=== Begin Enclosure ===

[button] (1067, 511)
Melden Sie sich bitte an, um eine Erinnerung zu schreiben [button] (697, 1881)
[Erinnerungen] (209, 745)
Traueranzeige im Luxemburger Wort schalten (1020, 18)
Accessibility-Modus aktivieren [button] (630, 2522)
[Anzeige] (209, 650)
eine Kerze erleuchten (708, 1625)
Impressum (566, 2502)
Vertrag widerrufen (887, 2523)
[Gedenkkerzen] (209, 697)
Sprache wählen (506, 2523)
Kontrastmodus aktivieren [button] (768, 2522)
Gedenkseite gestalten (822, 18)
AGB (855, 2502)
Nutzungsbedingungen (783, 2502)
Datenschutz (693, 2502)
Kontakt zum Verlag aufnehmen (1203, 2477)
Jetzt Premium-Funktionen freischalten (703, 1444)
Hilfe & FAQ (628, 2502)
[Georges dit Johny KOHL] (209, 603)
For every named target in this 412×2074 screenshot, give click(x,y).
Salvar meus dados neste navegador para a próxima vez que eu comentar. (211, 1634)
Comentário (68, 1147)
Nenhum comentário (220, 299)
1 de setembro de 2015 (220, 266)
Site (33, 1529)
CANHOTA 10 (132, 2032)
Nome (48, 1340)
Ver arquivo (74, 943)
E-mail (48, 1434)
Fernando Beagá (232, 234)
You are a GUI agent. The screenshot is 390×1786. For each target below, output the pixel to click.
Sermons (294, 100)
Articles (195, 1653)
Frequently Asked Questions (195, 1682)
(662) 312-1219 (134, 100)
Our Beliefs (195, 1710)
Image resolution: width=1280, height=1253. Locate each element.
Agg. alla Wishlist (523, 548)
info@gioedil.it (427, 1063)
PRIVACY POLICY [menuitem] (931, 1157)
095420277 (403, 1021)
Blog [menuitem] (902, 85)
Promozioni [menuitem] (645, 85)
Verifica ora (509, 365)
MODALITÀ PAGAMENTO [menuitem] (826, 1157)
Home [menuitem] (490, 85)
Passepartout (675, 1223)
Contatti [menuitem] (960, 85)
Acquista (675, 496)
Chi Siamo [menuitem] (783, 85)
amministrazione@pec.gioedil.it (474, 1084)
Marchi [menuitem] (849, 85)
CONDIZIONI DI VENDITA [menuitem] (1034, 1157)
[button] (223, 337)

=== End Enclosure ===

• _Exercise prompt_: Reproduce the whole listing above, word for word.

• _Answer to the exercise_:
[button] (1067, 511)
Melden Sie sich bitte an, um eine Erinnerung zu schreiben [button] (697, 1881)
[Erinnerungen] (209, 745)
Traueranzeige im Luxemburger Wort schalten (1020, 18)
Accessibility-Modus aktivieren [button] (630, 2522)
[Anzeige] (209, 650)
eine Kerze erleuchten (708, 1625)
Impressum (566, 2502)
Vertrag widerrufen (887, 2523)
[Gedenkkerzen] (209, 697)
Sprache wählen (506, 2523)
Kontrastmodus aktivieren [button] (768, 2522)
Gedenkseite gestalten (822, 18)
AGB (855, 2502)
Nutzungsbedingungen (783, 2502)
Datenschutz (693, 2502)
Kontakt zum Verlag aufnehmen (1203, 2477)
Jetzt Premium-Funktionen freischalten (703, 1444)
Hilfe & FAQ (628, 2502)
[Georges dit Johny KOHL] (209, 603)
For every named target in this 412×2074 screenshot, give click(x,y).
Salvar meus dados neste navegador para a próxima vez que eu comentar. (211, 1634)
Comentário (68, 1147)
Nenhum comentário (220, 299)
1 de setembro de 2015 (220, 266)
Site (33, 1529)
CANHOTA 10 (132, 2032)
Nome (48, 1340)
Ver arquivo (74, 943)
E-mail (48, 1434)
Fernando Beagá (232, 234)
You are a GUI agent. The screenshot is 390×1786. For each target below, output the pixel to click.
Sermons (294, 100)
Articles (195, 1653)
Frequently Asked Questions (195, 1682)
(662) 312-1219 (134, 100)
Our Beliefs (195, 1710)
Image resolution: width=1280, height=1253. Locate each element.
Agg. alla Wishlist (523, 548)
info@gioedil.it (427, 1063)
PRIVACY POLICY [menuitem] (931, 1157)
095420277 (403, 1021)
Blog [menuitem] (902, 85)
Promozioni [menuitem] (645, 85)
Verifica ora (509, 365)
MODALITÀ PAGAMENTO [menuitem] (826, 1157)
Home [menuitem] (490, 85)
Passepartout (675, 1223)
Contatti [menuitem] (960, 85)
Acquista (675, 496)
Chi Siamo [menuitem] (783, 85)
amministrazione@pec.gioedil.it (474, 1084)
Marchi [menuitem] (849, 85)
CONDIZIONI DI VENDITA [menuitem] (1034, 1157)
[button] (223, 337)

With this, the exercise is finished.